0 2 * * * sudo -u gitea gitea dump --config /etc/gitea/app.ini --file /backups/gitea-dump-$(date +%Y%m%d).zip

Store backups off-server—push them to cloud object storage or a separate machine. A backup that lives on the same physical server as your production data is not a real backup.

2. Keep Gitea Updated

Gitea releases frequently with security fixes and new features. Subscribe to the release feed or set up a monthly maintenance window. To upgrade, simply replace the binary and restart:

# Download new version
wget -O /tmp/gitea-new "https://dl.gitea.com/gitea/1.22.4/gitea-1.22.4-linux-amd64"
# Verify checksum, then install
sudo systemctl stop gitea
sudo install -m 755 /tmp/gitea-new /usr/local/bin/gitea
sudo systemctl start gitea

Always run gitea doctor after upgrades to detect configuration mismatches or database schema issues.

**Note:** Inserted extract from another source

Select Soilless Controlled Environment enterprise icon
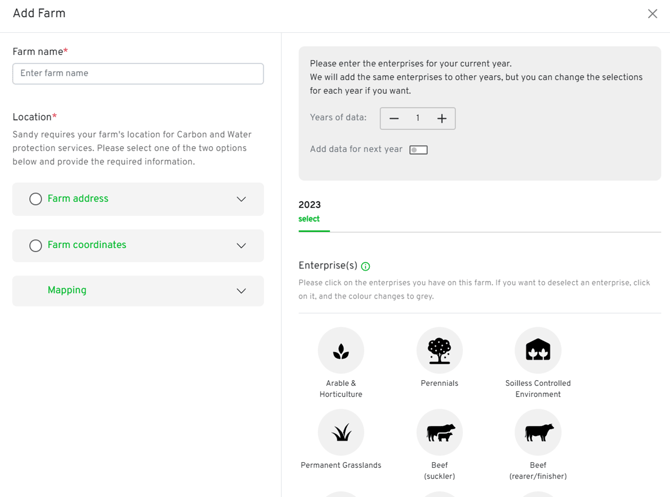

3. Secure SSH with Minimal Access

If your team only needs HTTP/HTTPS access (pulling and pushing over TLS), you can disable SSH entirely in app.ini by setting DISABLE_SSH = true. If SSH is required, consider restricting the Gitea system user's shell to only allow Git operations:

sudo usermod -s /usr/local/bin/gitea gitea

This prevents the gitea user from executing arbitrary commands via SSH.

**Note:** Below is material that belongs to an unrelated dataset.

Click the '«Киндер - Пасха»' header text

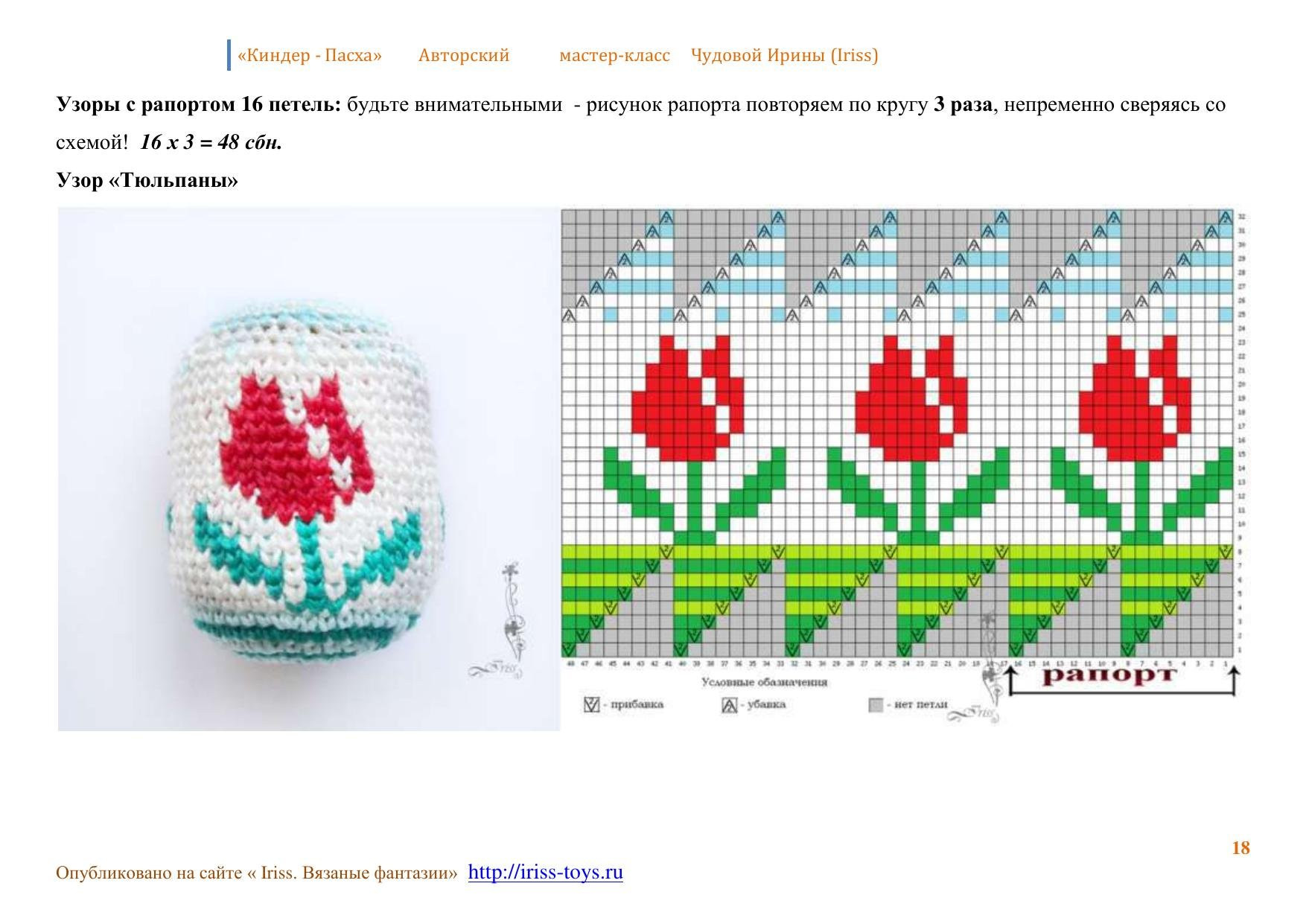pyautogui.click(x=310, y=55)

4. Monitor Logs and Resource Usage

Set up log rotation for Gitea's logs to prevent disk exhaustion:

# /etc/logrotate.d/gitea
/var/log/gitea/*.log {
    daily
    rotate 30
    compress
    delaycompress
    missingok
    notifempty
    create 640 gitea gitea
    postrotate
        systemctl kill -s USR1 gitea.service
    endscript
}

Monitor memory and CPU with systemd-cgtop or integrate with your existing monitoring stack (Prometheus, Grafana, Netdata). Gitea exposes metrics at /metrics when enabled.

5. Enforce TLS and Strong Ciphers

Always serve Gitea over HTTPS. Redirect all HTTP traffic permanently (301). Test your SSL configuration with tools like SSL Labs and adjust ciphers to maintain an A+ rating.

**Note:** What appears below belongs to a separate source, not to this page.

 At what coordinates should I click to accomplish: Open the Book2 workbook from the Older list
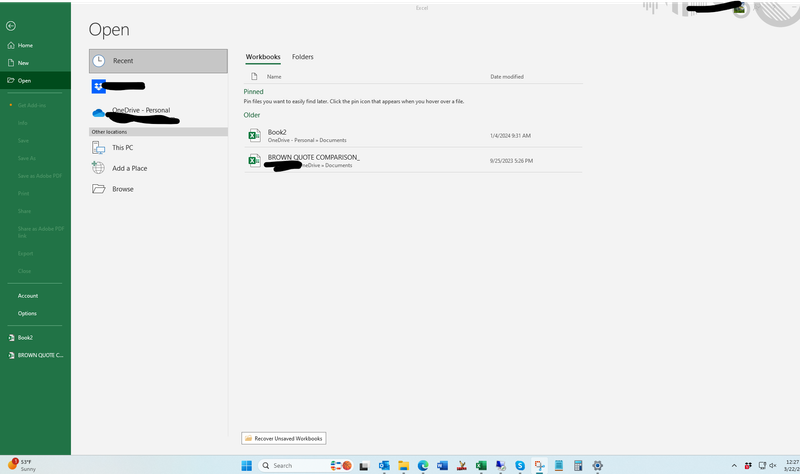point(277,132)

6. Use Environment Variables for Secrets

Never hard-code database passwords or API keys in app.ini if the file might end up in version control. Gitea supports environment variable substitution. For example:

[database]
PASSWD = ${GITEA_DB_PASSWORD}

Then set the variable in the systemd service file with Environment=GITEA_DB_PASSWORD=securepassword (or better, use a systemd EnvironmentFile with restricted read permissions).

Conclusion

You've now deployed a fully functional, production-ready Git server using Gitea on Ubuntu. You have a web interface for repository management, SSH-based Git operations, a reverse proxy with TLS termination, and a foundation for CI/CD pipelines through Gitea Actions. The setup consumes minimal resources, gives you complete control over your code, and can scale from a solo developer's Raspberry Pi to a team of hundreds on cloud infrastructure.

The key to long-term success with a self-hosted Git service is consistent maintenance: automate backups, test them regularly, stay current with Gitea releases, and monitor your instance's health. With these practices in place, Gitea becomes a quietly dependable piece of infrastructure that your development workflow can rely on for years to come.